**WORK REQUIRED**
In the entries below, find the line containing "[Instagram] (241, 1000)" and the line containing "Muebles Catalogo (144, 781)". Copy those two lines and everything between them exactly, and only that.

**MATERIALS PROVIDED**
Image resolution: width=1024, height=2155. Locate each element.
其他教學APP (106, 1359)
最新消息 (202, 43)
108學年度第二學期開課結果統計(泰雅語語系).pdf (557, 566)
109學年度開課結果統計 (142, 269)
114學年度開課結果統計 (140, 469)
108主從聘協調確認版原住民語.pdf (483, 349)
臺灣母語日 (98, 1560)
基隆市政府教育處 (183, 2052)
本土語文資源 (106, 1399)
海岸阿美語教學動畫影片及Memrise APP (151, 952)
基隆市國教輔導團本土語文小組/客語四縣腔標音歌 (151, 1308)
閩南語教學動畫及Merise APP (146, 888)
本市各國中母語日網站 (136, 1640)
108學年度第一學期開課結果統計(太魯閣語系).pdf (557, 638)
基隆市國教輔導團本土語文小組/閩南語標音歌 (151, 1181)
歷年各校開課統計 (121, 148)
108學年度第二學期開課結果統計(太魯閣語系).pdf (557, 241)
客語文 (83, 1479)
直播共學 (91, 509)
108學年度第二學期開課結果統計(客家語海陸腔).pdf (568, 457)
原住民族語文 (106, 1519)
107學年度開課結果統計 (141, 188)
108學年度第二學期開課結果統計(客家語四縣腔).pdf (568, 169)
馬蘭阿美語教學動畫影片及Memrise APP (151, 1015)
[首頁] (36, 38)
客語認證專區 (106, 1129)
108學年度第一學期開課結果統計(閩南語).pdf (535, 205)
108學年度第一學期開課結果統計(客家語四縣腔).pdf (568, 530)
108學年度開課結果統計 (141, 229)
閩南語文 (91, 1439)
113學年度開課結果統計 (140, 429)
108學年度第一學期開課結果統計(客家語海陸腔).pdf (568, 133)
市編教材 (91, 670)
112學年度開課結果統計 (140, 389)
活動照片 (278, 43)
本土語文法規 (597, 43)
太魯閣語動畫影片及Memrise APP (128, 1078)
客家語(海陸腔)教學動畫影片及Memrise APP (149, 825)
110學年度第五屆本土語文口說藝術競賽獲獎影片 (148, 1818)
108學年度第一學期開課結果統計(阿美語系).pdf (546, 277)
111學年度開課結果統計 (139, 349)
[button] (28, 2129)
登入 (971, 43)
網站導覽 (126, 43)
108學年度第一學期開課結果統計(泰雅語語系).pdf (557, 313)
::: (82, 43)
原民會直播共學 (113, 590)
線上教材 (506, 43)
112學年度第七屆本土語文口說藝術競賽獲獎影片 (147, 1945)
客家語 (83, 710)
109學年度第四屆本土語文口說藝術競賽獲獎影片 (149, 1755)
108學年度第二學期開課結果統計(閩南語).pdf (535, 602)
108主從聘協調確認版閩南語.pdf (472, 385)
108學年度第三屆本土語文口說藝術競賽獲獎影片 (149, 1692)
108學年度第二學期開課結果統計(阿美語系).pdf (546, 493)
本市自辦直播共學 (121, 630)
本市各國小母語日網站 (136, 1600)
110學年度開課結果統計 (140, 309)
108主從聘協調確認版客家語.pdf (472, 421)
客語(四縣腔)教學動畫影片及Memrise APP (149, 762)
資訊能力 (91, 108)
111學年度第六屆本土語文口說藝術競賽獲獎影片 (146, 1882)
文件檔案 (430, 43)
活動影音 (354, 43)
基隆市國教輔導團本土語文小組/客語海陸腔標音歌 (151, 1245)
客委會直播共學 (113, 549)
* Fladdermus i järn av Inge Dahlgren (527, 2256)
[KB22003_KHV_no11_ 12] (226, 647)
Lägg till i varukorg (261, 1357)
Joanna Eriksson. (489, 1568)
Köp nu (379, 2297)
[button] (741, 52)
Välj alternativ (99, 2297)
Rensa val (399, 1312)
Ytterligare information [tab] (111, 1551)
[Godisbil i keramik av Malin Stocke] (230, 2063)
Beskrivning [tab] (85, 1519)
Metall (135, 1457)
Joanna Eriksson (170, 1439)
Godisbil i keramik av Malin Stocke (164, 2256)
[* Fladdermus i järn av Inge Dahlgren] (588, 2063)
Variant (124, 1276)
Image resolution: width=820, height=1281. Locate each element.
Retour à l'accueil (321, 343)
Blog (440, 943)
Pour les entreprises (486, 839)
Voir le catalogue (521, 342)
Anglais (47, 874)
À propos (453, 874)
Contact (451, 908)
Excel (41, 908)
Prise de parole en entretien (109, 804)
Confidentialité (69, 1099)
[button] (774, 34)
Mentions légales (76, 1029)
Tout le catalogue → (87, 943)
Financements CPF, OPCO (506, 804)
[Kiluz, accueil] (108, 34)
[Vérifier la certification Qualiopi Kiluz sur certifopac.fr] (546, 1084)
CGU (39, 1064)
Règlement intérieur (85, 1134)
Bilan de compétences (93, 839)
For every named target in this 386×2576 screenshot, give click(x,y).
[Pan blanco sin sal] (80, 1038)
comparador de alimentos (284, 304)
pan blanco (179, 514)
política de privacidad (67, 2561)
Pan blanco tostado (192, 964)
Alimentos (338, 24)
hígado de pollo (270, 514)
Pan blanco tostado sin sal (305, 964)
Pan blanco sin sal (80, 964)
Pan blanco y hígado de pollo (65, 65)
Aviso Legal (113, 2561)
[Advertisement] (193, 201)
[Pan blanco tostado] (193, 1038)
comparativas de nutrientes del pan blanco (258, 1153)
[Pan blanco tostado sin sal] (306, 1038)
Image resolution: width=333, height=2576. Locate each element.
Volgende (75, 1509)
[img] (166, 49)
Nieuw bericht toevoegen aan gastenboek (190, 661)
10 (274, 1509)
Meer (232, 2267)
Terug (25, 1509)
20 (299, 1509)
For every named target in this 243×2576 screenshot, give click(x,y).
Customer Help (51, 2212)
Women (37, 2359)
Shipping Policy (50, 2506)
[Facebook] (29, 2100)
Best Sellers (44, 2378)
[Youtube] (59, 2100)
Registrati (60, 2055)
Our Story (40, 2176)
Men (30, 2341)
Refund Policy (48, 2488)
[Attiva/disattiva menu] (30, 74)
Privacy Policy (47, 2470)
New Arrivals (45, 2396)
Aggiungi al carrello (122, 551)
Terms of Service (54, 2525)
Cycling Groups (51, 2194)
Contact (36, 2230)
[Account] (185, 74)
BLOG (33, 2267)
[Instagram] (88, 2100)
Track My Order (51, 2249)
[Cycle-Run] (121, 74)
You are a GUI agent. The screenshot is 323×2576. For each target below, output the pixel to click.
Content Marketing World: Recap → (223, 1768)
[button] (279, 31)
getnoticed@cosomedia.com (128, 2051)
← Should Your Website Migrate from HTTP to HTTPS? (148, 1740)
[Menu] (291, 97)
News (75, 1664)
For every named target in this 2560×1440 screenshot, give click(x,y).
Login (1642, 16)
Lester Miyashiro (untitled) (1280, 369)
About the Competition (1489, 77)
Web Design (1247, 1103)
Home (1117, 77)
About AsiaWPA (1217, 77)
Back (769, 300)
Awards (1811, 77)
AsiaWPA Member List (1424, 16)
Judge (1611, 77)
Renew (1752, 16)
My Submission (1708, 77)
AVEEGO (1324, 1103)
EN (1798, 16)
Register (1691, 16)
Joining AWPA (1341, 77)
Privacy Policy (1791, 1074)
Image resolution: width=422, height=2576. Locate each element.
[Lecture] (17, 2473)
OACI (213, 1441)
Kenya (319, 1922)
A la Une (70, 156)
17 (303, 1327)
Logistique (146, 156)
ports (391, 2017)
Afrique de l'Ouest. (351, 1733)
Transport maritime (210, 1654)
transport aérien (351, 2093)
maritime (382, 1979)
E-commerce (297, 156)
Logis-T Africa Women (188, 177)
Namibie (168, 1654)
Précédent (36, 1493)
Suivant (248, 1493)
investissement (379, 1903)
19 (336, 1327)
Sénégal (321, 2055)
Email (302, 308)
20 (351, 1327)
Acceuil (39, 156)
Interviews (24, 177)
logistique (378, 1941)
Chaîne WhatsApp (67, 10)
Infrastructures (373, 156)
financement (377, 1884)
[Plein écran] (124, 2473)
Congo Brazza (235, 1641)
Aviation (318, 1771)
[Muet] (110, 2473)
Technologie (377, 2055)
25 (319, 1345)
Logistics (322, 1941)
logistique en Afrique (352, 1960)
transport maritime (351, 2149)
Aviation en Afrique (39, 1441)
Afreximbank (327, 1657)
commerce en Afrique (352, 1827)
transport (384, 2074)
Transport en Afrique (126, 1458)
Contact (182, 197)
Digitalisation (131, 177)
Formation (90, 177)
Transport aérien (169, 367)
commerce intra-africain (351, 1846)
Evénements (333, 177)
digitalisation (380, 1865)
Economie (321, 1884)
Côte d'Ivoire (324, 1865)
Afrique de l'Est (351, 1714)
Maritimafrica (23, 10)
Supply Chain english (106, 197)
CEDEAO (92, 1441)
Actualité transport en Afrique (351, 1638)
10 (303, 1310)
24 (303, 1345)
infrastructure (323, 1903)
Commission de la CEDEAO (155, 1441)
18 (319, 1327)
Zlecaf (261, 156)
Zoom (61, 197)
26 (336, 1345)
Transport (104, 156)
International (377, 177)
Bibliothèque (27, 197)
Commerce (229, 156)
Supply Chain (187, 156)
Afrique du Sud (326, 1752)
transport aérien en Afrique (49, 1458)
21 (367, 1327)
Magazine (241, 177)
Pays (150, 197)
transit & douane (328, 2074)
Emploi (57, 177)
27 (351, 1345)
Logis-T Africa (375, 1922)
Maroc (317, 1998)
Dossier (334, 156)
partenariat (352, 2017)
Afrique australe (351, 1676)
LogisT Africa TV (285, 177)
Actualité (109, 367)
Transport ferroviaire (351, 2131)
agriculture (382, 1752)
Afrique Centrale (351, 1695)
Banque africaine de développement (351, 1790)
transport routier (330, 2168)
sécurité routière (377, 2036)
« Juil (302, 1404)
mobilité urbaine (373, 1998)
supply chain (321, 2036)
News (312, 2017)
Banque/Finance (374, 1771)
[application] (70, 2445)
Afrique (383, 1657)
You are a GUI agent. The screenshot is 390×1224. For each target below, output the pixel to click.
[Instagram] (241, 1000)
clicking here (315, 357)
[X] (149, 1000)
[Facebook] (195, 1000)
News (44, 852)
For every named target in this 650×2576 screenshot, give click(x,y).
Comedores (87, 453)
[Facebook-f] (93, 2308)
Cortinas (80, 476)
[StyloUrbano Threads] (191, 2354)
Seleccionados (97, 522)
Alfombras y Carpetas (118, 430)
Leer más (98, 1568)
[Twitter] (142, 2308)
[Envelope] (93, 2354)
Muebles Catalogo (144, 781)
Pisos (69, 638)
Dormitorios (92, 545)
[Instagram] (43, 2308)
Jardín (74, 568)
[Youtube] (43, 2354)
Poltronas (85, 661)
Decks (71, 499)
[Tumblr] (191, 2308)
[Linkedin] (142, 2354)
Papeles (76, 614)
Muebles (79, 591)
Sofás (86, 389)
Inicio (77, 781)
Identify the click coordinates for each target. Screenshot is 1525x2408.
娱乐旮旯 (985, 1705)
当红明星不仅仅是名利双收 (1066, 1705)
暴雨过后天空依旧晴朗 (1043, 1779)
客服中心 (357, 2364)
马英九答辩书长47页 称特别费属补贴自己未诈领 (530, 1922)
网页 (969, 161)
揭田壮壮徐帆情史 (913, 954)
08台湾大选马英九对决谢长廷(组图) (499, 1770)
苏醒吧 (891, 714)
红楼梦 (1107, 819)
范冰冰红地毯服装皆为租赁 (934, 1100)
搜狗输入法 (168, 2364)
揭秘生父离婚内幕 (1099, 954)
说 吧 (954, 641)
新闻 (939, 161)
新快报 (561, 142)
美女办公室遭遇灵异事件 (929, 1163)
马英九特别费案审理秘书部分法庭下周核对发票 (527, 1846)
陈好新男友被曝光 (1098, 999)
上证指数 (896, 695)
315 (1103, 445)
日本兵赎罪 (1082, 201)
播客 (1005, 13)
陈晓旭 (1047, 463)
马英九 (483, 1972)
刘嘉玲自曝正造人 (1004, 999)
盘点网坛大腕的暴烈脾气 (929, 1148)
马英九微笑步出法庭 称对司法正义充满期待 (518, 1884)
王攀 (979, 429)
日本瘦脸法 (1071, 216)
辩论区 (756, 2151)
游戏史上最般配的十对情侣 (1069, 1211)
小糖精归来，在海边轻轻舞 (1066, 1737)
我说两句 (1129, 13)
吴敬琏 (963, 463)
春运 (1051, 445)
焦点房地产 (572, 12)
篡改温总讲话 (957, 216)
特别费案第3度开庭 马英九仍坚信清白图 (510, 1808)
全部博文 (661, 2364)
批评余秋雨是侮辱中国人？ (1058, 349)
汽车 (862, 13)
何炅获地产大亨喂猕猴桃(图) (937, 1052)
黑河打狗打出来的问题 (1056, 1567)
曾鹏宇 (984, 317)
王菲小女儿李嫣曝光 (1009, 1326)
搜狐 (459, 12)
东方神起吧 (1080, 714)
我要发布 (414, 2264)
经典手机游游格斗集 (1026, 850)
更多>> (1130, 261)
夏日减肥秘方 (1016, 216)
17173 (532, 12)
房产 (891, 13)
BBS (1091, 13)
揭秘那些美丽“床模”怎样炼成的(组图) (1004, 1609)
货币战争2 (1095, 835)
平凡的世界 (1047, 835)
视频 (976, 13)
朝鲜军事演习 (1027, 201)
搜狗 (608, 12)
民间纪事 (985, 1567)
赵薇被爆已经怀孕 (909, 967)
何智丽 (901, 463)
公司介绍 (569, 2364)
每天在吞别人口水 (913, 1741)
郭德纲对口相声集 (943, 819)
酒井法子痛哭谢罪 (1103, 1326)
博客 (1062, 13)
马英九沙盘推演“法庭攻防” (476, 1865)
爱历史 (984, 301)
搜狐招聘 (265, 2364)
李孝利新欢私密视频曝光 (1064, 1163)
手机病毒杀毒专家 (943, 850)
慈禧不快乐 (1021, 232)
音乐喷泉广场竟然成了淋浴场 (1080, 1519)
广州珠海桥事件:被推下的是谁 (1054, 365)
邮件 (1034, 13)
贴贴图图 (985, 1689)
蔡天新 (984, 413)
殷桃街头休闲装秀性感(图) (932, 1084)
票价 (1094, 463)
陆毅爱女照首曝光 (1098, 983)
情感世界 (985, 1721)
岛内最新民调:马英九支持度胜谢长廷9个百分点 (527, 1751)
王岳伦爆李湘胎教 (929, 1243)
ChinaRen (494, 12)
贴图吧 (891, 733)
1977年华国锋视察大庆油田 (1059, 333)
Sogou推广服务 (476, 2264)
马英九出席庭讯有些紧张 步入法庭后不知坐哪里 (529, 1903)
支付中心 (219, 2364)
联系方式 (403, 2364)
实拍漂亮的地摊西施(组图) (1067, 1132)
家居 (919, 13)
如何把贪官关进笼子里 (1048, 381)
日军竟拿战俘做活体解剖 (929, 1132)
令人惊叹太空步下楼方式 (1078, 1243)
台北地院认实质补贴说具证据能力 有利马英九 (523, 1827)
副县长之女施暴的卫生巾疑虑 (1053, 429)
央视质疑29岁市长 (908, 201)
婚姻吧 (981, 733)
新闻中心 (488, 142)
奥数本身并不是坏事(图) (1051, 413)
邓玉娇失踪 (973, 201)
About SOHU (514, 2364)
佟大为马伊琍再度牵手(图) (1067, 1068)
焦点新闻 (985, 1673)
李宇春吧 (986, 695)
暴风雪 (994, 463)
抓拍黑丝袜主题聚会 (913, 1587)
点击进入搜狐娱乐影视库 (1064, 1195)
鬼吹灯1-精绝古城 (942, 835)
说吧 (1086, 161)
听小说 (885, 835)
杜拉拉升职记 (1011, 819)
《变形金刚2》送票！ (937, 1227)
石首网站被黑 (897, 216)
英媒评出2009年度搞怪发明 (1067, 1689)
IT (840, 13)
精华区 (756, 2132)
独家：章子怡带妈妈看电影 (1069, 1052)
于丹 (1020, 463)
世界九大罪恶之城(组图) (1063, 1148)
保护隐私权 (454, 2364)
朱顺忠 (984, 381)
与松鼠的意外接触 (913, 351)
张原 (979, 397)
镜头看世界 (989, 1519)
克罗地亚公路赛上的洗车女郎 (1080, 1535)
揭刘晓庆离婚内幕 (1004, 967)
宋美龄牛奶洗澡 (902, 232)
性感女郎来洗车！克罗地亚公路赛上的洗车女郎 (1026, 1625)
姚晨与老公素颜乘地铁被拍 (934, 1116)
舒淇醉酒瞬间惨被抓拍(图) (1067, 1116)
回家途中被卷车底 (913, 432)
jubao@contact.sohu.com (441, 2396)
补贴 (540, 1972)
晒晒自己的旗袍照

**ANSWER TO THE EXERCISE**
[Instagram] (241, 1000)
clicking here (315, 357)
[X] (149, 1000)
[Facebook] (195, 1000)
News (44, 852)
For every named target in this 650×2576 screenshot, give click(x,y).
Comedores (87, 453)
[Facebook-f] (93, 2308)
Cortinas (80, 476)
[StyloUrbano Threads] (191, 2354)
Seleccionados (97, 522)
Alfombras y Carpetas (118, 430)
Leer más (98, 1568)
[Twitter] (142, 2308)
[Envelope] (93, 2354)
Muebles Catalogo (144, 781)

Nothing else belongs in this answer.